By bringing those two models together, the researchers were able to determine the vital role of the perivascular cells in blood vessel formation and to identify a gene, Oct4, that is required for this process. Previously, Oct4 had been thought to be active only in embryonic stem cells during early development and to be permanently inactivated in adult organisms. This belief persisted until two years ago, when the Owens lab showed it was reactivated within smooth muscle cells during formation of atherosclerotic plaques inside blood vessels and required for formation of a protective fibrous cap on those lesions that prevents them from rupturing and setting off a heart attack or stroke – analogous to a patch on a tire. Now the lab has shown that Oct4 has an important role in the formation of the vessels themselves – ironically, being required for forming the protective outer wall of blood vessels.

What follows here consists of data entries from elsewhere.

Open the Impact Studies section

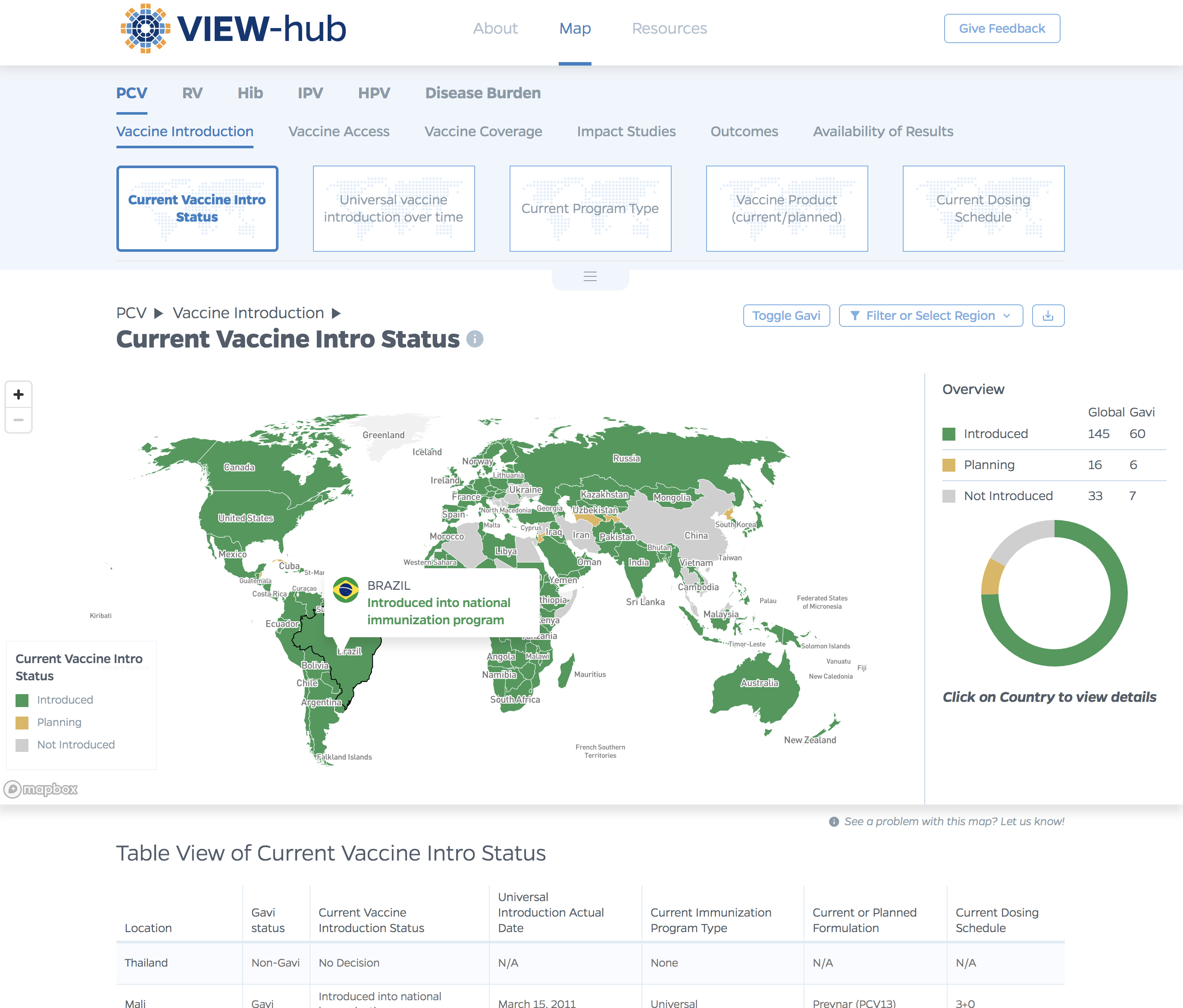click(x=627, y=131)

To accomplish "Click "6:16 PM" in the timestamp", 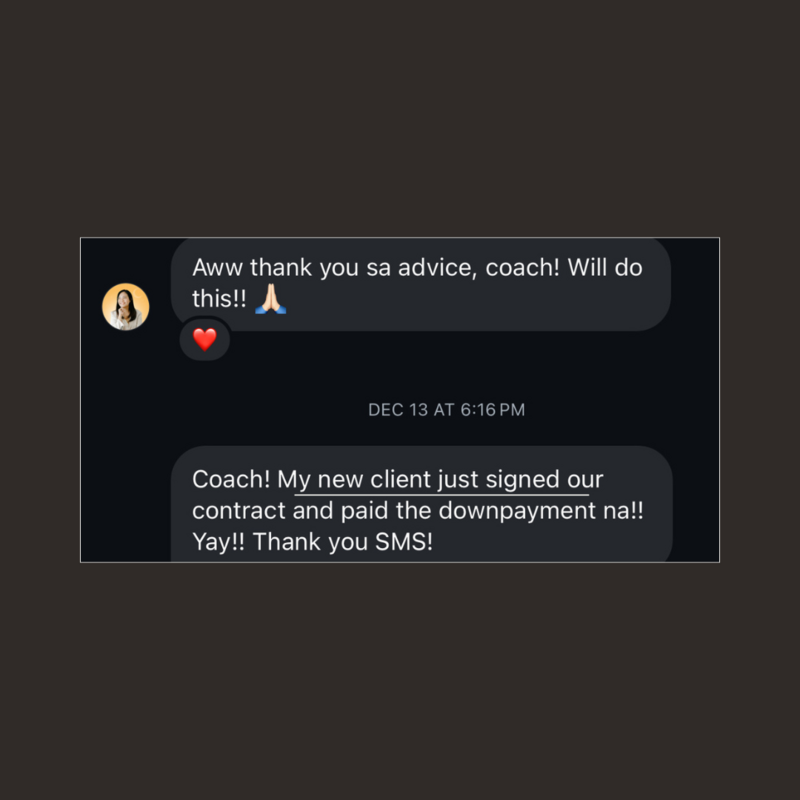I will (492, 410).
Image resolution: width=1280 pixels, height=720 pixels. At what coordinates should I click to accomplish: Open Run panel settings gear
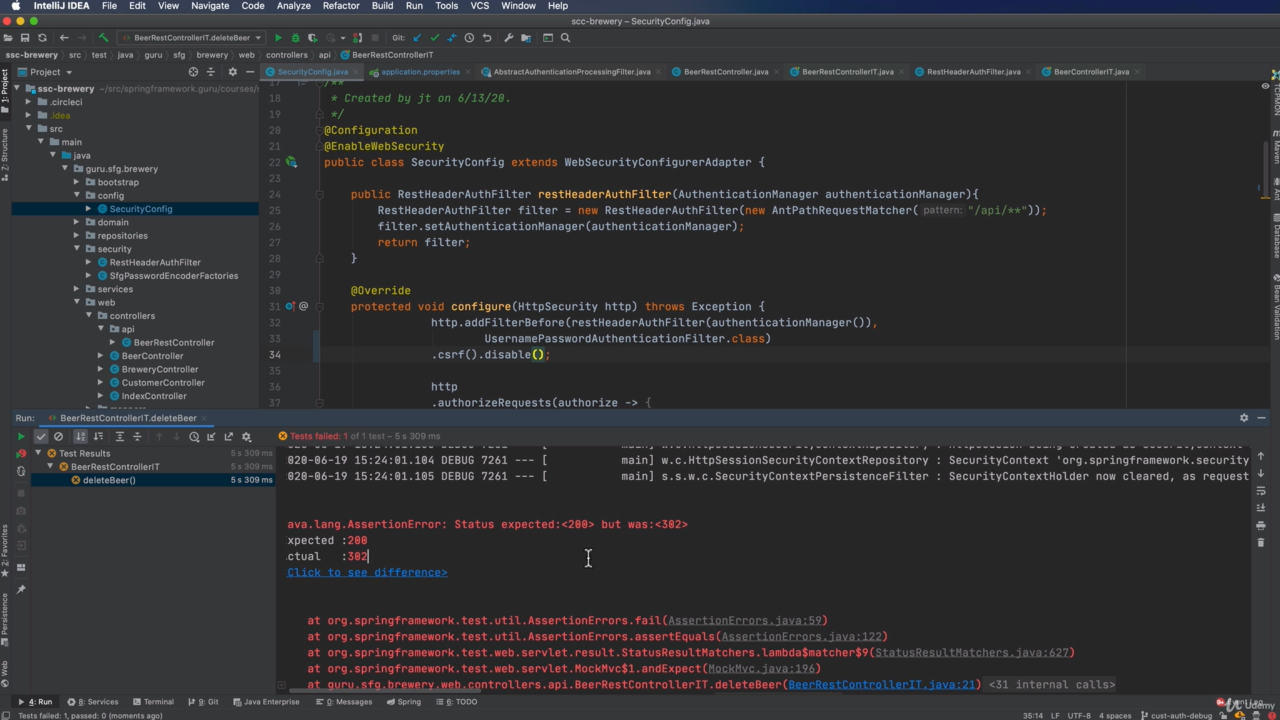(1244, 418)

Using Kelly-Goss’ model, the researchers were able to examine blood vessel formation in real time. They found that vessels that lacked perivascular cell coverage formed incompletely and leaked blood. “Multiple failed trials assumed the perivascular cells were just passive followers,” Owens explained. But without them, he said, “the whole process comes to a halt.” Importantly, they found that endothelial cells and perivascular cells communicate with one another via Oct4-dependent processes and, without it, functional non-leaky blood vessels or blood vessel networks cannot form.
Ultimately, that means that scientists must take a more sophisticated approach to growing new vessels, a process important in normal growth and reproduction as well as wound repair.
The researchers have published their findings in the scientific journal Nature Communications. The research team consisted of Hess, Kelly-Goss, Olga A. Cherepanova, Anh T. Nguyen, Richard A. Baylis, Svyatoslav Tkachenko, Annex, Peirce and Owens.
The work was supported by the American Heart Association, including through Innovative Research Grant 17IRG33370017; the National Institutes of Health, grants R01 HL082838, R01 Ey022063, 1R01 HL12635, 1R01 HL116455, 2R01 HL101200, R01 HL057353, R01 HL135018 and T32 HL007284; the Hartwell Foundation; and the Wagner Fellowship.